Godin also argued that the normal curve is melting with the onset of niche groups forming, and connecting through the internet. He dubbed this as the fracturing of culture into “tribes,” allowing people of differing and similar viewpoints to find each other. The key here is that all of these communities and connections are forming and value is created where connection occurs. He asked us to consider if we are worth connecting to? Are we like Amanda Palmer who made a name for herself worth connecting to because she was authentic and unique and true to herself. Seth Godin said we have to earn people’s attention. People are busy and have their attention pulled in many directions. His point was similar to HubSpot’s CEO Dharmesh Shah’s talk in that consumers have both choice and voice. With the internet consumers have the ability to research all of their options, and with social media they have a say in how they want to be engaged in the buying process. Godin said we’ve shifted to a society where network and connection matter, where you must earn people’s permission to interact with them. In order to earn that permission, you have to be willing to try what others are not. You have to be willing to fail.

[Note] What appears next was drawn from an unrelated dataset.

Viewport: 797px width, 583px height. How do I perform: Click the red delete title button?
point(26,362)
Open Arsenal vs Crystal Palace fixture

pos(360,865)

My favorite quote from his speech, though, was, “Seek out the things that might not work. The minute someone gives you a map, it’s not art anymore. It’s paint-by-numbers.”  He gave the example of a coffee shop that had a “Dis-loyalty Card.” This card was unlike the typical reward punch cards in that instead of getting you to buy “X” number of coffees at that coffee shop, the coffee shop had you try “X” number of his competitors’ coffees and then return to redeem for a free coffee. This coffee shop was not afraid to try something out of the ordinary. When others were providing the same frequent buyers rewards cards, this coffee shop was looking in a different direction and willing to challenge the status quo. Marketing is art. It’s a lot of trial and error, of discovery, of finding what works for your business and what doesn’t, of failure, and of seeking out the things that might not work.